The screen door bangs open and she charges right up to my face, close enough for me to catch a whiff of perfume. It’s been so long since I smelled any that my headache disappears in a single, wondrous instant.

“How’s she gonna do all this?” she shouts. “How can one person . . . ?”

“It only takes one.” My quiet answer in counterpoint to her loud question. “Just one, and the world changes. It’s not unheard-of, Sergeant.”

She stares at me with those dark, flinty eyes filled with a hundred daggers of light. “Corporal,” she snaps to her 2IC without looking away from my face, “we’re bugging out.
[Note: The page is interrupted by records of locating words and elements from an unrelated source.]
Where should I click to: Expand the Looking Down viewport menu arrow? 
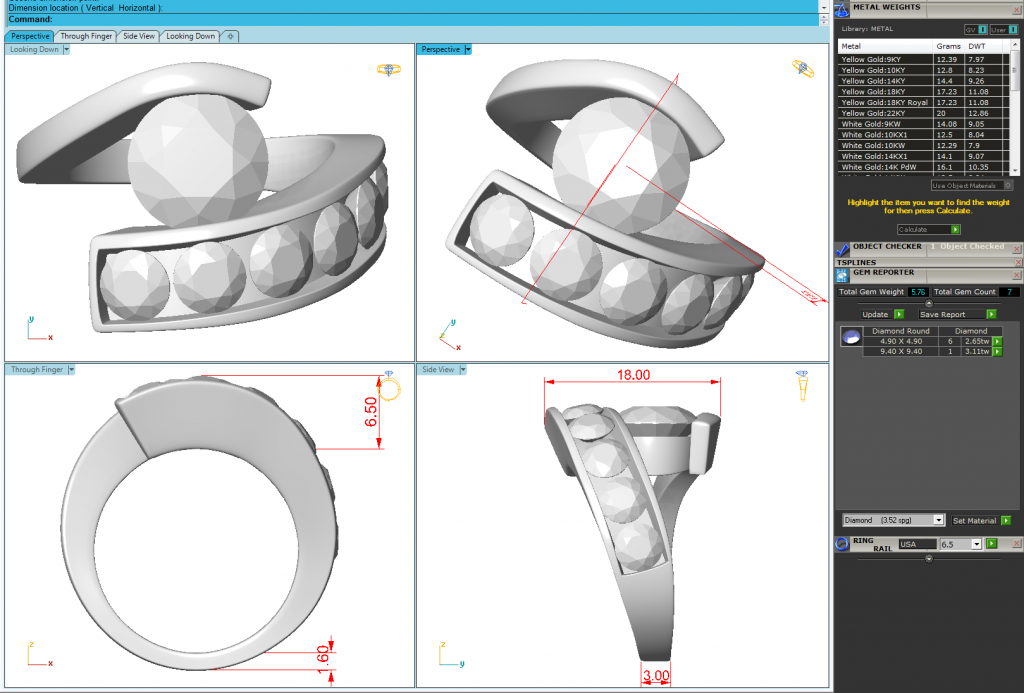(x=67, y=49)
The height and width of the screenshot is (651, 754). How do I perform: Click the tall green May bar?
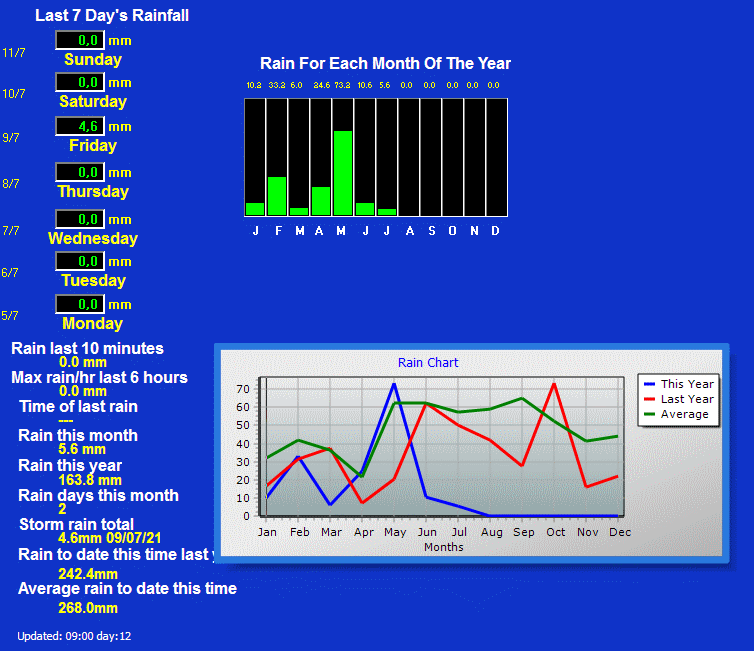coord(342,172)
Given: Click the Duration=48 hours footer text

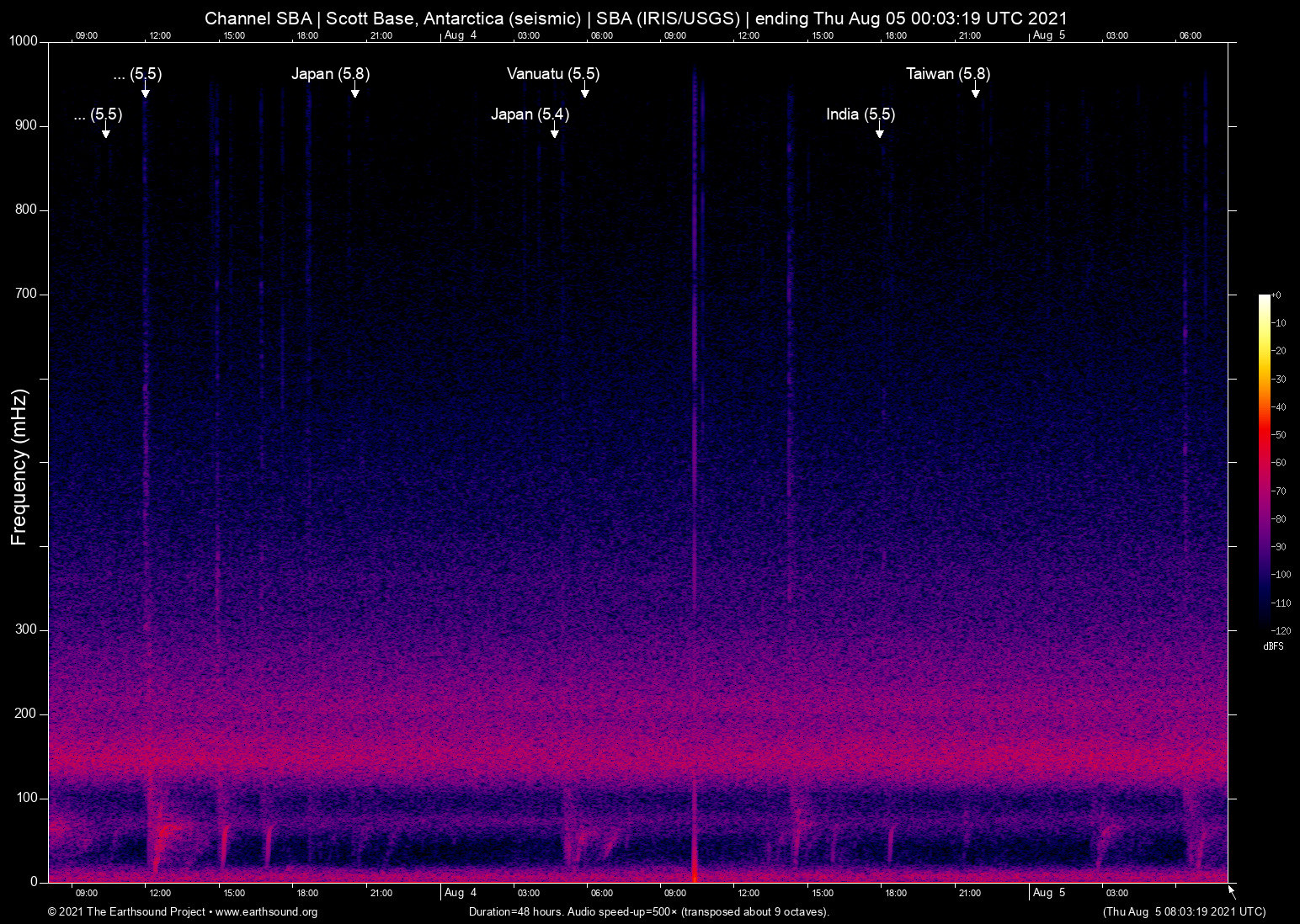Looking at the screenshot, I should [x=648, y=912].
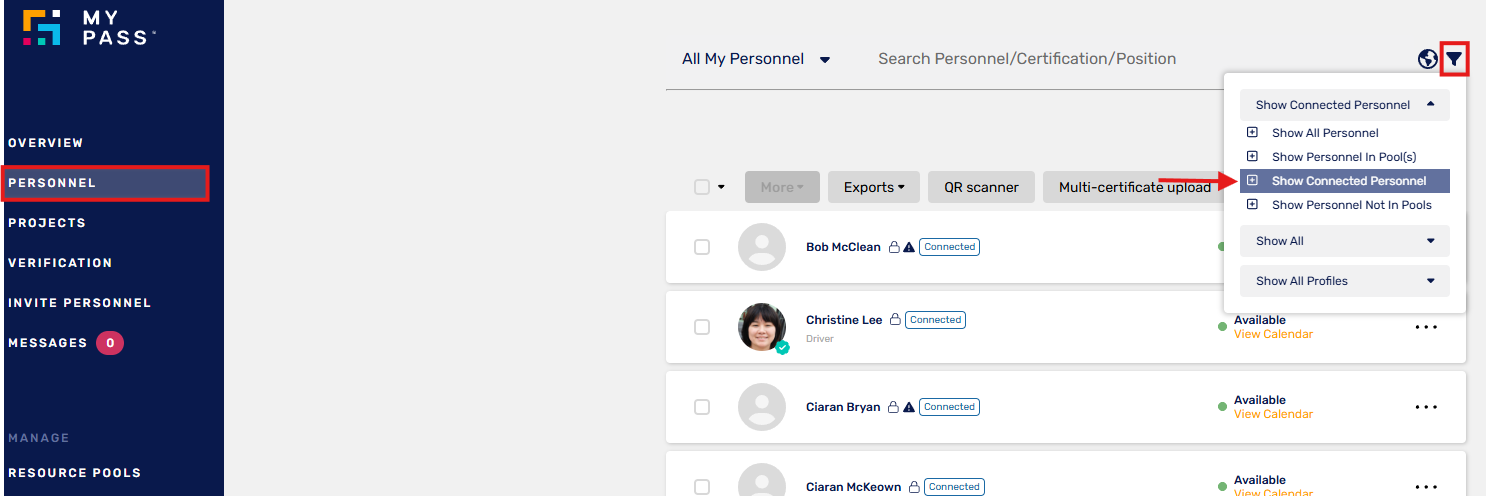
Task: Click the lock icon next to Bob McClean
Action: 895,247
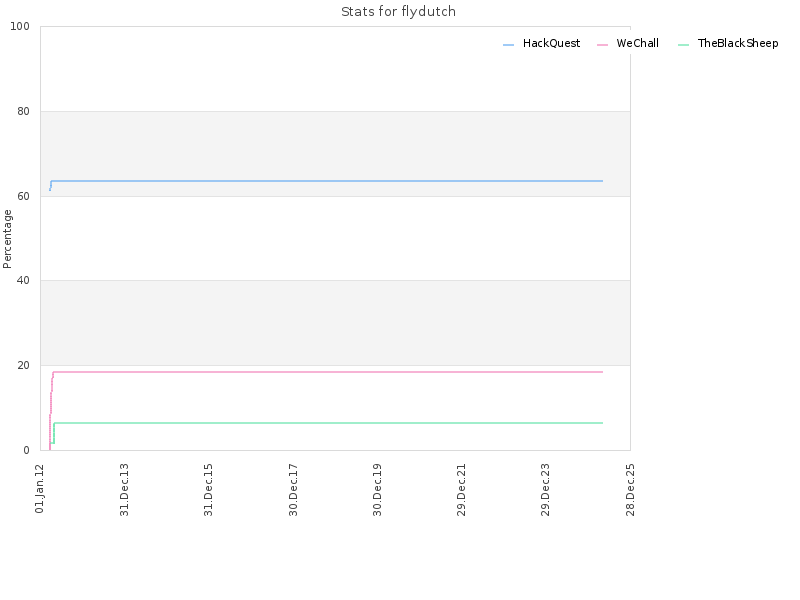Click the 28.Dec.25 date tick label

(631, 490)
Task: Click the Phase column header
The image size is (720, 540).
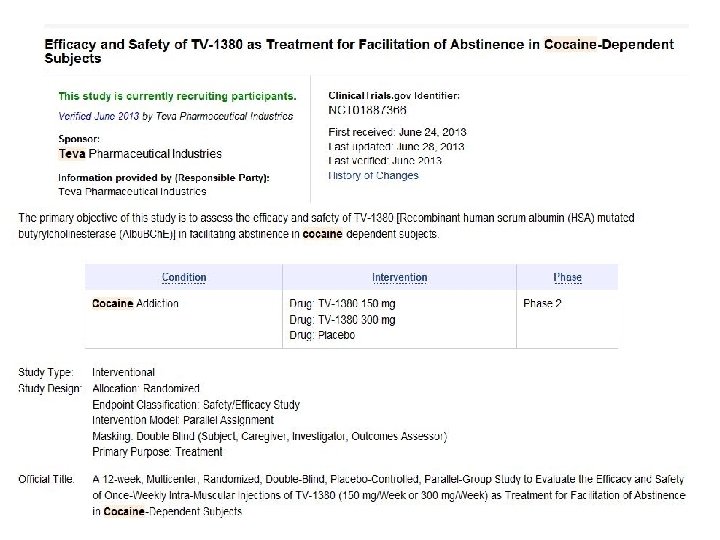Action: click(x=567, y=277)
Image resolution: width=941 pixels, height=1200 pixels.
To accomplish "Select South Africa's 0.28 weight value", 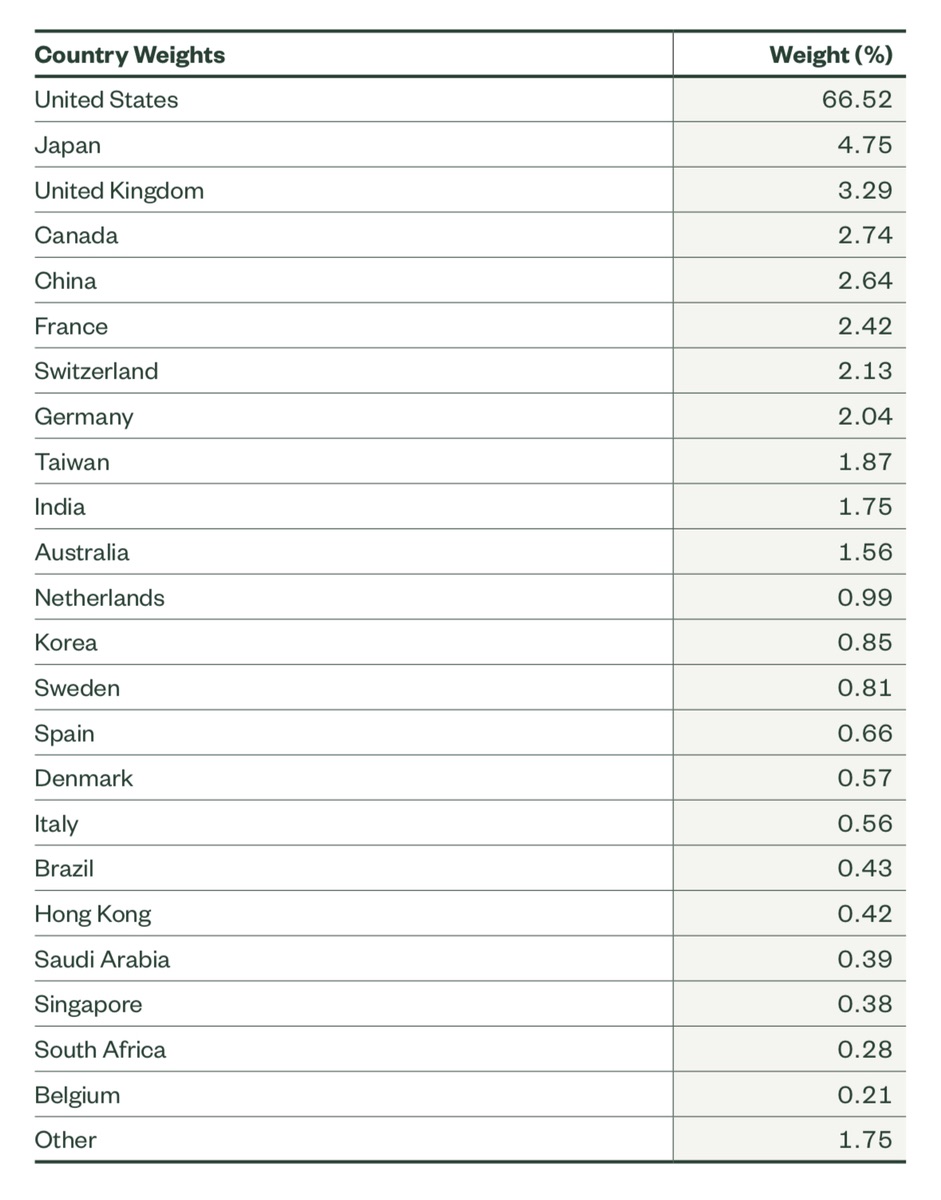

Escort the prisoners to the chopper. They’re gonna take a little trip down the rabbit hole.” Then to me: “You remember Wonderland.”

I nod. “I sure do.”





87


BLACK BIRD RISING, the Earth falling away—from the air, the caverns are invisible. The farmhouse and the fields shine silver, and the blast of cold wind is like the voice of the world screaming. The last time I rode in a chopper, I was heading back to a different camp, on a mission to save the kid who sits beside me now, whose once-round face is now lean and stern and full of grim purpose. One day he’ll ask his grandkids, Ever tell you about the time I was promoted to corporal at the age of six?

His grandkids. According to Ringer, they’ll be fighting the same war he is. So will their grandkids and their grandkids’ grandkids. The war that can’t end while the enemy’s ship sails serenely over our heads. How could it end when all our descendants have to do is look up?

Like Sergeant Sprinter watching me from across the narrow aisle of the hold. The perfectly scary and scarily perfect thing about their plan is it doesn’t matter that she knows I’m Ted-free. Whoever’s not with us is against us. That kind of thinking nearly brought an end to history, more than once. This time it has.

I look away from her face to the screaming world outside the chopper. I can’t see the ground. Just the thin black line of the horizon, the congregation of a million stars, and the green eye-shaped orb that hangs just above the line separating heaven from Earth.